My coach talks about your strengths being the things that literally make you stronger when you do them - if you thrive on, for instance, finding ways to support others through challenging times, then finding a job that lets you do that every day will make you stronger. If your current career isn't putting you on a trajectory towards at least some of the things you wrote down in your vision, and it isn't day to day making you feel stronger and happier, then it's time for a change.


5) You have a couple of months' safety net, or an emergency back-up plan

We've allowed ourselves to dabble in dreams for a moment, so let's now come back to reality. There are bills to pay, there's food to buy, there's the desire to be able to afford holidays and a social life after paying for all the boring things. You would be unwise to read point four, fling your laptop at the wall, and send a letter of resignation to your boss without first looking at the practical considerations.


Everyone knows the job market is pretty dire at the time of writing, but there are jobs out there - you should, however, be prepared for at least a couple of months of not earning if you're planning on jumping ship without having a post lined up. As a teacher, I knew that if I couldn't find a job then I would use supply teaching or private tutoring to plug the gap while I was unemployed. Take some time to research options in your field. Sites like Upwork and Yunojuno might offer freelance opportunities which could tide you over in the gap between roles.


Alternatively, start a side hustle. If your dream is to run your own candle-making business then start making candles at the weekend. If you want to be a writer, start writing. Carve out time to test the waters - that might mean you have to skip the gym, see less of your friends, to fit it in, but it's okay because we're chasing dreams here - and discover how it feels to live your new career, even if it's just for a sliver of time per week. This is another occasion where working with a coach could be incredibly useful - with their guidance, you can set out what you want to achieve and when by, and start yourself on a new path.


6) Your career is making you miserable or ill

This is a no brainer. If Covid has taught us anything it's that life is short, and precious, and we should savour every moment of freedom we can. If you dread waking up five days a week, or feel like you are constantly balancing on a knife edge when it comes to your mental health, then it's the right time to change careers.


As a teacher, I lived with a constant stress knot sitting in my chest. Speaking to other teachers, I knew this was pretty common and it didn't bother me much beyond the occasional worry it might be bad for my health in the long term.
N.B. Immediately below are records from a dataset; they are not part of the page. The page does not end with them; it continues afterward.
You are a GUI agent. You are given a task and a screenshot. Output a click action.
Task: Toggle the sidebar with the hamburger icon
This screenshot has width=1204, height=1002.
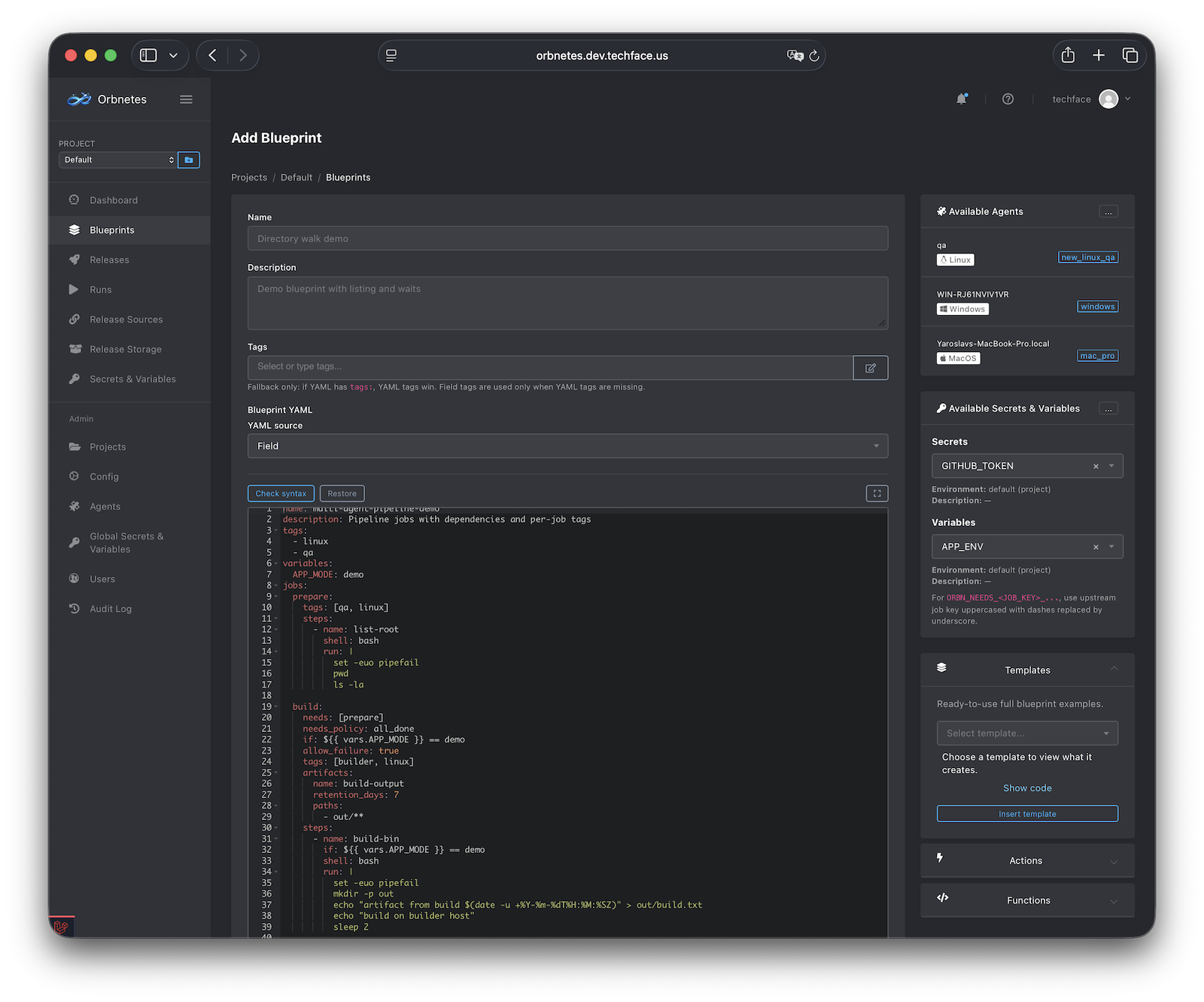point(186,99)
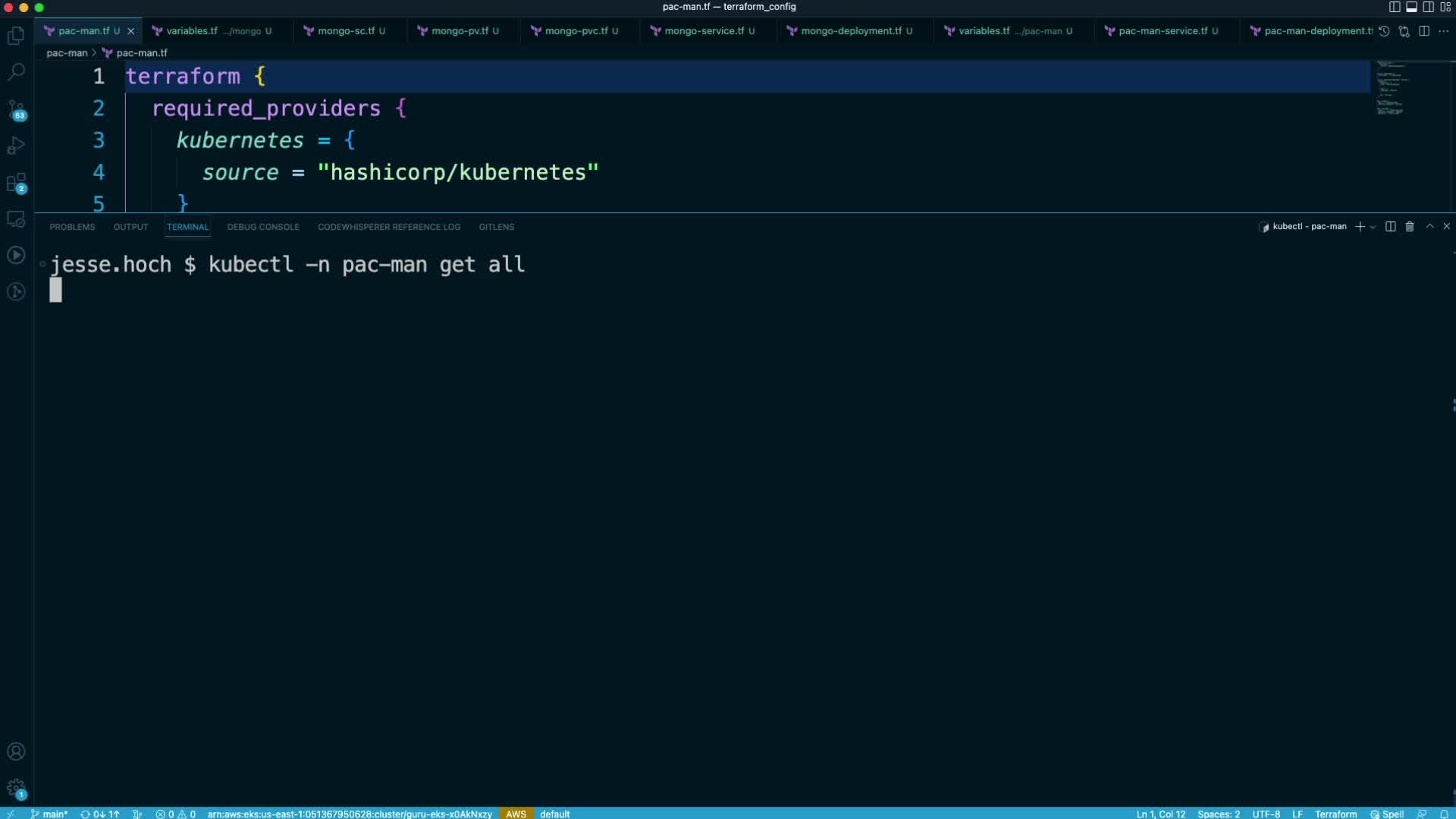This screenshot has height=819, width=1456.
Task: Open the Search view in activity bar
Action: coord(16,72)
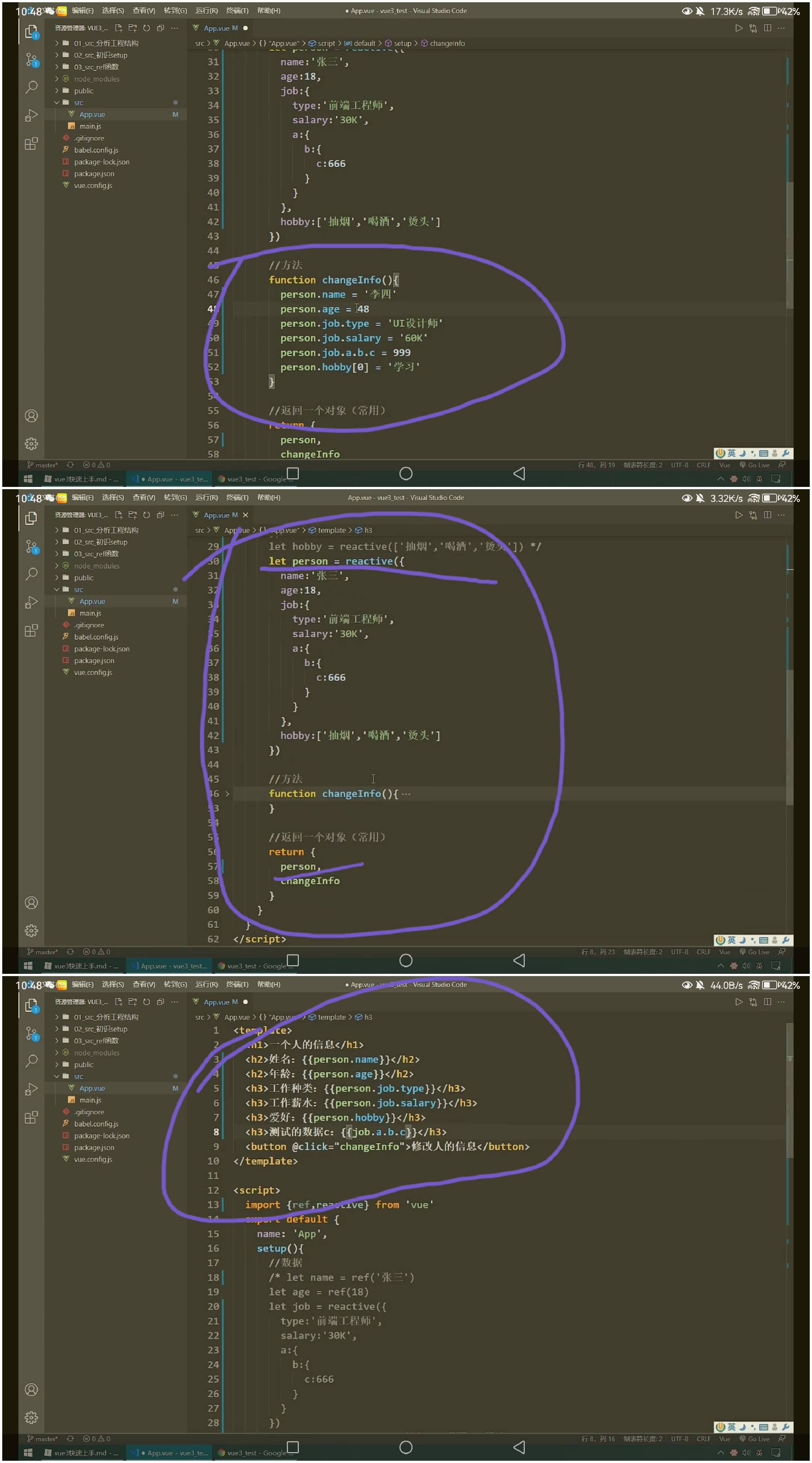Click the changeInfo breadcrumb segment
The width and height of the screenshot is (812, 1463).
pos(447,43)
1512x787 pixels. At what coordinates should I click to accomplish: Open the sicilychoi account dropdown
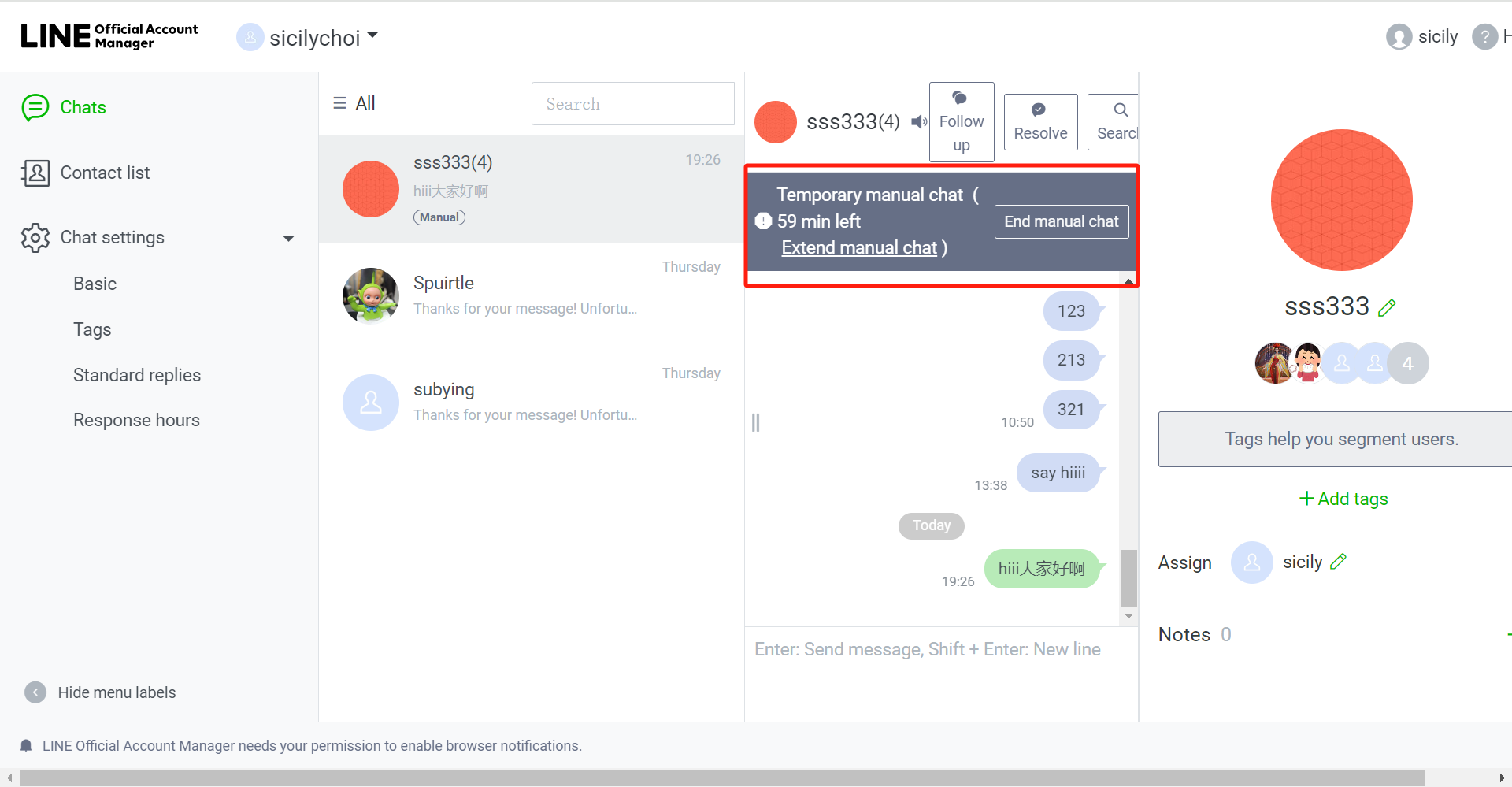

It was only when I purchased a Whoop strap, a fitness band which tracks your heart rate, sleep and recovery, that I realised just how much of an impact stress was having on my body. When I first put it on, my resting heart rate stayed so high that it didn't register when I was asleep. I remember texting a friend one Sunday morning that my heart rate was in the 80s, and him asking if I'd just been for a run - in fact, I was on the sofa in my pyjamas watching TV. In the five weeks since I left teaching completely, my resting heart rate has dropped on average by about 5bpm.


Taking a huge pay cut, risking unemployment, and starting again at the bottom of a completely new career ladder are also stressful events, but the difference is that you are the one in control. Being able to afford nice things is great, but so is sleeping soundly through the night and not having the Sunday Evening Fear. If all else fails, remember that changing careers doesn't erase the previous one - all that experience is still there on your CV should you need it again. In the meantime, a bit of short term discomfort is worth it if the long term picture means chasing down the life you imagined in point four.


If you know in your gut that it's time to change, then as the saying goes, the best time to start is yesterday - and the second best time is right now.